- _УСЛОВИЕ ЗАДАЧИ_: Перепишите целиком, без единого изменения, фрагмент о чеховских образах цветов и увядания.

- _ФРАГМЕНТ ДОКУМЕНТА_:
* * * * * * * * *

Например, «добродушное выражение», появляющееся у старых лип и берез, когда они покрываются инеем (образ, останавливающий внимание благодаря всегда неожиданной у Чехова персонификации), способно напомнить о «добродушных» женщинах из гуровского прошлого, а с другой стороны, по контрасту, о тех, «у которых вдруг промелькало на лице хищное выражение». Сопоставление мерцающее, неброское, можно его и не заметить. Но вот еще одно такого же рода соответствие между двумя мирами: в сцене на молу Анна Сергеевна «нюхала цветы, не глядя на Гурова». Когда Гуров в первый раз поцеловал героиню, «его обдало запахом и влагой цветов» (10: 131). Затем, в гостинице, после «падения», в описании самой Анны Сергеевны просвечивает память о цветах, как бы дорассказывается их история: «У нее опустились, завяли черты и по сторонам лица печально висели длинные волосы» (10: 132). Ассоциация закреплена в конце рассказа: «Он почувствовал сострадание к этой жизни, еще такой теплой и красивой, но, вероятно, уже близкой к тому, чтобы начать блекнуть и вянуть, как его жизнь» (10: 142). Соотносится с миром цветов и «тонкая, слабая шея» Анны Сергеевны в воспоминаниях Гурова после первой встречи с героиней.

* * * * * * * * *

- _СОХРАНЁННЫЕ ДАННЫЕ_:
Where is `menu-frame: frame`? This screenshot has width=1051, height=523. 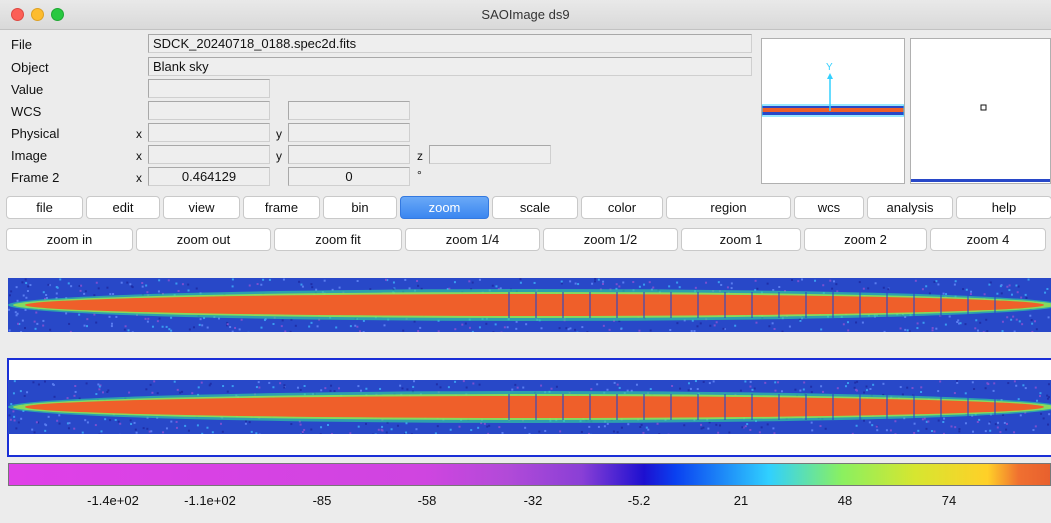
menu-frame: frame is located at coordinates (282, 208).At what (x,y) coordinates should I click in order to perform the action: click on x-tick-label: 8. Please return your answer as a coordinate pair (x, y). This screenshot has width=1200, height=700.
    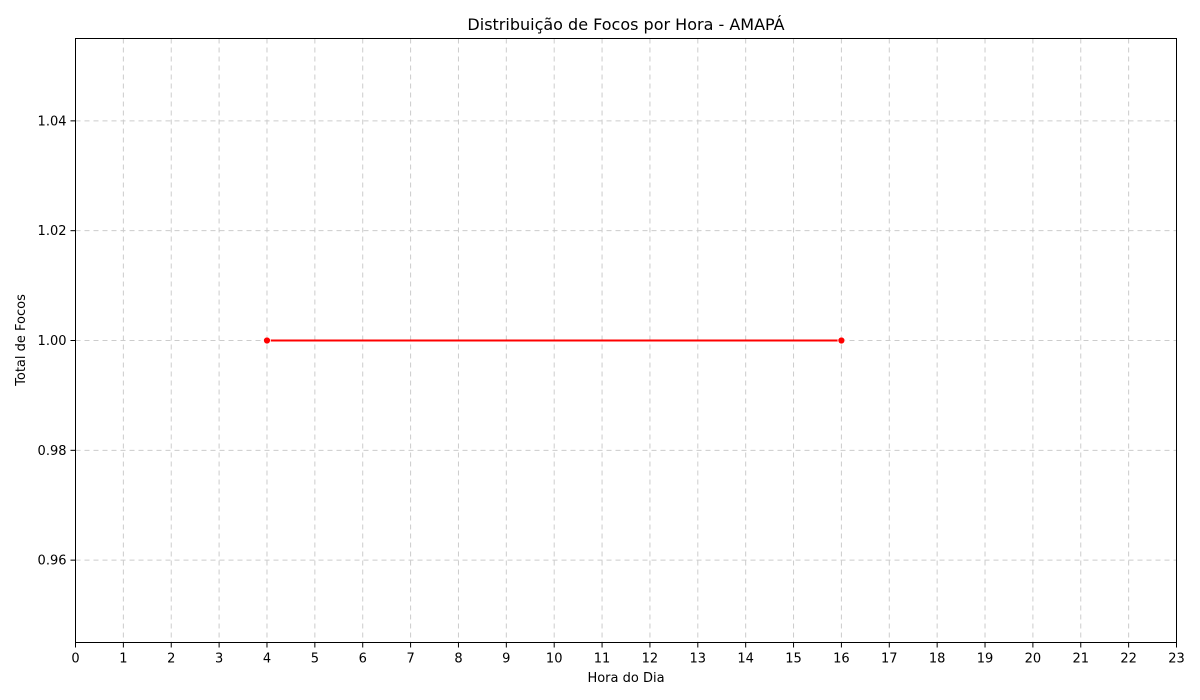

* * * * * * * * *

- _ПИСЬМЕННЫЙ ОТВЕТ_:
Например, «добродушное выражение», появляющееся у старых лип и берез, когда они покрываются инеем (образ, останавливающий внимание благодаря всегда неожиданной у Чехова персонификации), способно напомнить о «добродушных» женщинах из гуровского прошлого, а с другой стороны, по контрасту, о тех, «у которых вдруг промелькало на лице хищное выражение». Сопоставление мерцающее, неброское, можно его и не заметить. Но вот еще одно такого же рода соответствие между двумя мирами: в сцене на молу Анна Сергеевна «нюхала цветы, не глядя на Гурова». Когда Гуров в первый раз поцеловал героиню, «его обдало запахом и влагой цветов» (10: 131). Затем, в гостинице, после «падения», в описании самой Анны Сергеевны просвечивает память о цветах, как бы дорассказывается их история: «У нее опустились, завяли черты и по сторонам лица печально висели длинные волосы» (10: 132). Ассоциация закреплена в конце рассказа: «Он почувствовал сострадание к этой жизни, еще такой теплой и красивой, но, вероятно, уже близкой к тому, чтобы начать блекнуть и вянуть, как его жизнь» (10: 142). Соотносится с миром цветов и «тонкая, слабая шея» Анны Сергеевны в воспоминаниях Гурова после первой встречи с героиней.